Your phone’s lock screen and notifications panel could look better in landscape in Android 15.
By

Published onApril 30, 2024

YouTube fullscreen landscape video on Nothing Phone 2
Damien Wilde / Android Authority
TL;DR
  • Android 15 could revamp the lock screen and notifications panel to look better in landscape mode on phones.
  • The lock screen can’t even be rotated into landscape mode on phones right now.
  • Meanwhile, the notifications panel can be rotated into landscape mode, but the layout sacrifices a lot of space.

Although Google designed Android’s UI to scale on both phones and tablets properly, it optimized the UI to look best in portrait mode for phones and landscape mode for tablets. That makes the most sense since phones are naturally meant to be held in portrait mode and tablets in landscape mode, but there are times when you want to use either device in the opposite orientation. If you rotate your Android phone into landscape mode, though, you may notice that certain system UI elements like the lock screen and the notifications panel aren’t optimized, at least on stock Android. Fortunately, the Android 15 update could bring an optimized landscape layout for both the lock screen and the notifications panel on phones.

Before I showcase the new lock screen and notifications panel layouts, I want to mention how they look in the current stock Android 14 release. Since the lock screen can’t rotate at all in stock Android 14 on phones, there’s nothing for me to show there. In contrast, the notifications panel does have a landscape layout already in stock Android 14, albeit with some issues. For starters, there’s a lot of wasted space since two-thirds of the screen is reserved for notifications that only stretch to about half the width of the panel. The top third is taken up by a row of four Quick Settings tiles, which is fine, but other elements like the Quick Settings edit button, brightness slider, foreground services task manager, user switcher, settings shortcut, and power menu shortcut aren’t shown. These remaining elements are only shown when you fully expand the notifications panel, which requires another swipe down. Fortunately, Android at least manages to slot in the media player in the unexpanded state, but the downside is that there’s less room for notifications.

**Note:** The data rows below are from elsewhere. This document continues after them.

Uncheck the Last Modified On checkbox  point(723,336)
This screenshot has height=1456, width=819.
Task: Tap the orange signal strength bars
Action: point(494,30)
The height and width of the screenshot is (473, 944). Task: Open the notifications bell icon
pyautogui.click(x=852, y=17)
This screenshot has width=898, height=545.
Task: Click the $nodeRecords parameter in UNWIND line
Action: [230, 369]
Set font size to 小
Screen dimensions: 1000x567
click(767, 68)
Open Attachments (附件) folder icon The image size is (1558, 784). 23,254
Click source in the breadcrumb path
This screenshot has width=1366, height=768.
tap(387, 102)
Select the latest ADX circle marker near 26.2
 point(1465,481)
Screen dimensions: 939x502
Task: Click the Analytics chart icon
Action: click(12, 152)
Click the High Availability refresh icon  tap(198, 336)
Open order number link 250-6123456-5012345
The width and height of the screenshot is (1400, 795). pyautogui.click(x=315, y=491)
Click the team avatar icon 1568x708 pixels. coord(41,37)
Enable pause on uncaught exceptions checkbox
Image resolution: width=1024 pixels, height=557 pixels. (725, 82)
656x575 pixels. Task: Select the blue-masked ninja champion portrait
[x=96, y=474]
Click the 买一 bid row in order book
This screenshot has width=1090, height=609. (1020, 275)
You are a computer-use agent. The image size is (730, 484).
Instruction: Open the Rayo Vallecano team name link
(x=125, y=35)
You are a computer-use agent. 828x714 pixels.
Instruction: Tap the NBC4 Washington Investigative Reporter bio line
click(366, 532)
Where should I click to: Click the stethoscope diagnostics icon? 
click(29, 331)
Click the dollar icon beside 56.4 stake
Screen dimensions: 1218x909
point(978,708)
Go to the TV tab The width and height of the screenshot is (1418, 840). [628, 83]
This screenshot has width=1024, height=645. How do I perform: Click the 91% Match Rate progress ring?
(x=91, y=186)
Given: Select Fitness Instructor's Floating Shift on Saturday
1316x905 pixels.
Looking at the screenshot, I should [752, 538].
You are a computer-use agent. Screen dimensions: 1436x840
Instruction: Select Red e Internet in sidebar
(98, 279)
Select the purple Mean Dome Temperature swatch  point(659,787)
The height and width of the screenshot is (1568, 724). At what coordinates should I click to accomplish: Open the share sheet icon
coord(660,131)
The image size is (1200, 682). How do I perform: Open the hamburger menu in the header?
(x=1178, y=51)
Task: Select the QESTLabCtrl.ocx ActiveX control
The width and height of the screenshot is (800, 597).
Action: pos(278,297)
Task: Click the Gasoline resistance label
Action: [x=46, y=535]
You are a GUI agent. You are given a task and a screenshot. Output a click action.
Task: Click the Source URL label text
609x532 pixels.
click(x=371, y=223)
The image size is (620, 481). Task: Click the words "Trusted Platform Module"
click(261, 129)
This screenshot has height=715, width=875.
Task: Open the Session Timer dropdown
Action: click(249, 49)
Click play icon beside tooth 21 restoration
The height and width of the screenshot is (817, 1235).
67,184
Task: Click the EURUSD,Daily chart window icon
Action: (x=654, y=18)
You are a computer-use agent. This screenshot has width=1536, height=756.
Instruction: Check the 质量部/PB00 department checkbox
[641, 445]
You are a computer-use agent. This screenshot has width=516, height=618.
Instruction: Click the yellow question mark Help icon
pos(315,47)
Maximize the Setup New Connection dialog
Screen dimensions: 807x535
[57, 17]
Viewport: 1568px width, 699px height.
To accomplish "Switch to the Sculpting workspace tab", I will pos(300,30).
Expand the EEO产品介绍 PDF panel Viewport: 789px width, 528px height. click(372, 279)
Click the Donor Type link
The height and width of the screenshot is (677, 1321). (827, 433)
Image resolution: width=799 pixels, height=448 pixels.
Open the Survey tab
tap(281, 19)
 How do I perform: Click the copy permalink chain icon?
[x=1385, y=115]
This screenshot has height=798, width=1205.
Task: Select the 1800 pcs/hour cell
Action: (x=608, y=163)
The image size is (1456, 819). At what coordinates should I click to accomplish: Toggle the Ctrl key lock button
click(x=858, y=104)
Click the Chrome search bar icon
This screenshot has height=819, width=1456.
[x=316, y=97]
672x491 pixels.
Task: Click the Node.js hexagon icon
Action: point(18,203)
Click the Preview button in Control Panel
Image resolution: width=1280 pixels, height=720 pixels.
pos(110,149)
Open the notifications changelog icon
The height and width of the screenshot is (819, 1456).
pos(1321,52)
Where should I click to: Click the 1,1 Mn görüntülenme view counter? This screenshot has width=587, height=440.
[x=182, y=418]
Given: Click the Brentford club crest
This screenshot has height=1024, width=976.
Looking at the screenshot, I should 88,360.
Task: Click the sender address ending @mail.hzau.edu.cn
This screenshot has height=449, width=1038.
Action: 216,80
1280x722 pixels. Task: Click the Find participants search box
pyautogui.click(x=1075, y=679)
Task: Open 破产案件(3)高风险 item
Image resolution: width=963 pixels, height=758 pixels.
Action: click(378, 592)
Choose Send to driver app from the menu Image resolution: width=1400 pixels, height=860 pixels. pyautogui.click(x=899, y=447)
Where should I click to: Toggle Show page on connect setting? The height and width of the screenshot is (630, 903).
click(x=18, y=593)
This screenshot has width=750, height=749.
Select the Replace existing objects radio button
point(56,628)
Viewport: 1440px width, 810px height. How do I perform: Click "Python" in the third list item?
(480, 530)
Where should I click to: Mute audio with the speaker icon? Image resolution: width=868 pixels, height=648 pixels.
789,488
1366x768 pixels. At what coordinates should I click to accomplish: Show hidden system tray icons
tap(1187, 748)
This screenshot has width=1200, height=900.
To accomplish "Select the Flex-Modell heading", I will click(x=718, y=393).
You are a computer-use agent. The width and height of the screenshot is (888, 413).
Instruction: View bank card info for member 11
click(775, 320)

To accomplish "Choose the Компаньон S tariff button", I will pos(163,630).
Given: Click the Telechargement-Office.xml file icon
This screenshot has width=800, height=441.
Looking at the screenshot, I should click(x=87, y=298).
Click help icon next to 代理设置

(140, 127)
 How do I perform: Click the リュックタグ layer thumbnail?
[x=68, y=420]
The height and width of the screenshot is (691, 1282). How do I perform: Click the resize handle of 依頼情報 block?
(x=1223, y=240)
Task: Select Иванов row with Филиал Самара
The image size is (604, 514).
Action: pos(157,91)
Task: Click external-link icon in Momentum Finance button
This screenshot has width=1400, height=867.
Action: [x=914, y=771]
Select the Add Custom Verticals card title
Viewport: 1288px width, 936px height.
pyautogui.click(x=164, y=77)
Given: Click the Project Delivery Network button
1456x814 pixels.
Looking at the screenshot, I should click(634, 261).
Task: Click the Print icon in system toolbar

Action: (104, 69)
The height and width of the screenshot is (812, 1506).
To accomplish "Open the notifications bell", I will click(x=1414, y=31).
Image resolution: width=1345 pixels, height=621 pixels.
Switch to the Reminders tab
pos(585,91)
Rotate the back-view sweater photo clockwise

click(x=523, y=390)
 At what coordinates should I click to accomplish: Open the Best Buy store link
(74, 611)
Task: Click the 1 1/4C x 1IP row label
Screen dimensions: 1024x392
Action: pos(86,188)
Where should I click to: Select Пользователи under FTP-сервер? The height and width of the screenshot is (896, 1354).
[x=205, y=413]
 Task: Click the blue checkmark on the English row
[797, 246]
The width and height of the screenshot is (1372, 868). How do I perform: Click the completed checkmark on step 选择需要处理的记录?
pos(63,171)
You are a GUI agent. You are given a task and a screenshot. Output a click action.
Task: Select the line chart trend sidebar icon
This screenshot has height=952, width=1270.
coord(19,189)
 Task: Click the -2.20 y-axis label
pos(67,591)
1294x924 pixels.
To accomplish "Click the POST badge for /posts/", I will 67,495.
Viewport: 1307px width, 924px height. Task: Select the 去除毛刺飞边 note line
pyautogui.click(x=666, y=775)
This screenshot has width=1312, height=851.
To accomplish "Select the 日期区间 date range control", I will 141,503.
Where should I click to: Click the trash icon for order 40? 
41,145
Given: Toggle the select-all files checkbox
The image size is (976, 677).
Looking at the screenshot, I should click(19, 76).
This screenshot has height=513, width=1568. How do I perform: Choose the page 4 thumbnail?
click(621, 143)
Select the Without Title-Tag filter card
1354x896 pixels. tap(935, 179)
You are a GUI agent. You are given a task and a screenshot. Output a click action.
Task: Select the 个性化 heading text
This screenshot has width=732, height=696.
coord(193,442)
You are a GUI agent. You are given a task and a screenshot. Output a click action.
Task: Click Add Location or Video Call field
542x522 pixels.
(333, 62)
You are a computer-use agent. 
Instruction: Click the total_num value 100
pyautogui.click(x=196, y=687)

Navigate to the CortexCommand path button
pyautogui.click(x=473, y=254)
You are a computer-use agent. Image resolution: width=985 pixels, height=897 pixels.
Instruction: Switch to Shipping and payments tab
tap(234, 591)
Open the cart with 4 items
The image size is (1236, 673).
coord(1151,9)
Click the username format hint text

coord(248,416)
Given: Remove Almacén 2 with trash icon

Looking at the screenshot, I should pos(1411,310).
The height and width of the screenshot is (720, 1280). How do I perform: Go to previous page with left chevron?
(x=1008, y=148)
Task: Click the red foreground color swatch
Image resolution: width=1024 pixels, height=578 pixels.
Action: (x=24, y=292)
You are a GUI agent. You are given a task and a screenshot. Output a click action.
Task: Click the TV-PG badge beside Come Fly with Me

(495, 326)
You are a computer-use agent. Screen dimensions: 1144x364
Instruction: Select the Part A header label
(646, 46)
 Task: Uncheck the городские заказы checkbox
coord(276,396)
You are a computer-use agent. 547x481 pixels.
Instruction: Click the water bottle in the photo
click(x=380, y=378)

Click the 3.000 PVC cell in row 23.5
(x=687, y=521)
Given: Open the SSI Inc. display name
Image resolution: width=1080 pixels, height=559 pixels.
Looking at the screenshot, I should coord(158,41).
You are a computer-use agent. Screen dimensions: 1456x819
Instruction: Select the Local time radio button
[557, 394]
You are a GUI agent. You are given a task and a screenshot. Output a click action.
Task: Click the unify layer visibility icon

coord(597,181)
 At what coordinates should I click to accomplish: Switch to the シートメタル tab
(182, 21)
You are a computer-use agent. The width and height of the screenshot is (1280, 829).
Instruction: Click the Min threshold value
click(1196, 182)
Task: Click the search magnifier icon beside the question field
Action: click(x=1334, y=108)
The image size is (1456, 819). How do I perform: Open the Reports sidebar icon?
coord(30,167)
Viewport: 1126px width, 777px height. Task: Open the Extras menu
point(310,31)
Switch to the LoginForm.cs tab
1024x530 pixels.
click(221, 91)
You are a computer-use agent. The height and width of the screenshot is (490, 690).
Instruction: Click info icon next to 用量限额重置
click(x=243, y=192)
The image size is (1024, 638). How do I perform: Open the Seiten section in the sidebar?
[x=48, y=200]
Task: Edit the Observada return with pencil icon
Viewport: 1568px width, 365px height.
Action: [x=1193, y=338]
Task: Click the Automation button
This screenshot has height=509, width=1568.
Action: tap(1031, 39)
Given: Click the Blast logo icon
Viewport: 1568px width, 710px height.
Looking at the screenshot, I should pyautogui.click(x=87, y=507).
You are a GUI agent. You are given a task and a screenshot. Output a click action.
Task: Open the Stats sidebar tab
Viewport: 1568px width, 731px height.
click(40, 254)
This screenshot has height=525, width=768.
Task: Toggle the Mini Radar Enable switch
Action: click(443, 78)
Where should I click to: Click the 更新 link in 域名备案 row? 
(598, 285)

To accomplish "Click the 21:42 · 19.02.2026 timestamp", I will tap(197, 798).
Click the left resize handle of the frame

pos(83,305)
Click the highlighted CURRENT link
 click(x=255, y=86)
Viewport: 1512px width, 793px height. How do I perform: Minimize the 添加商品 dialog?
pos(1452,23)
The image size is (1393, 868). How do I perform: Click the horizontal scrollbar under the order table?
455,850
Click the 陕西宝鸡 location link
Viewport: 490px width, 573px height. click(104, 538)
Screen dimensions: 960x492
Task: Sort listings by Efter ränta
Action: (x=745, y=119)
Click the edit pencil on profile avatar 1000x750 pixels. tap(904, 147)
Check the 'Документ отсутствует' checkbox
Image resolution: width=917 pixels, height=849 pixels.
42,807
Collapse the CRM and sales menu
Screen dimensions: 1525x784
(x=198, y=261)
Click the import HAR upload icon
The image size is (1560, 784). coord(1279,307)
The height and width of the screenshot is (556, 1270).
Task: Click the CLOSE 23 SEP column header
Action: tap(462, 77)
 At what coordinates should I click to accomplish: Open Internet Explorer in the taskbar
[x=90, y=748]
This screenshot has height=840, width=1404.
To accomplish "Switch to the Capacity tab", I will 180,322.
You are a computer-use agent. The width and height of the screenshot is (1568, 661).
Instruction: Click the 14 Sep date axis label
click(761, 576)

In contrast, the newer notifications panel layout that I manually enabled in Android 15 leaves enough room to show your notifications, four of your Quick Settings tiles (in a 2×2 layout), the brightness slider, and the rest of the previously mentioned elements. In fact, the new notifications panel for phones basically looks like a shrunk-down version of the notifications panel on tablets.

Similarly, the new landscape mode layout for phones’ lock screens looks similar to the one for tablets.

I first spotted the landscape-optimized UI for the lock screen in Android 14 QPR1 Beta 1, released last September, while I spotted the landscape-optimized UI for the notifications panel in Android 14 QPR2 Beta 2, released in December. Although these landscape-optimized UIs have been around in Android builds for a few months now, they’re still clearly unfinished, as I encountered multiple bugs while using them. For example, the media player overlaps with the lock screen shortcut on the left as well as the At a Glance widget. The counter for the number of Quick Settings pages erroneously thought there were only three pages when there were six (though this was fixed with a reboot). Finally, when swiping through Quick Settings tiles, you can see them clip under the notifications on the right.

Despite these issues, the new landscape-optimized layouts for the lock screen and notifications panel are clear improvements from the current baseline. I hope Google irons out these kinks soon so it can bring the new UI to stock Android in a future update.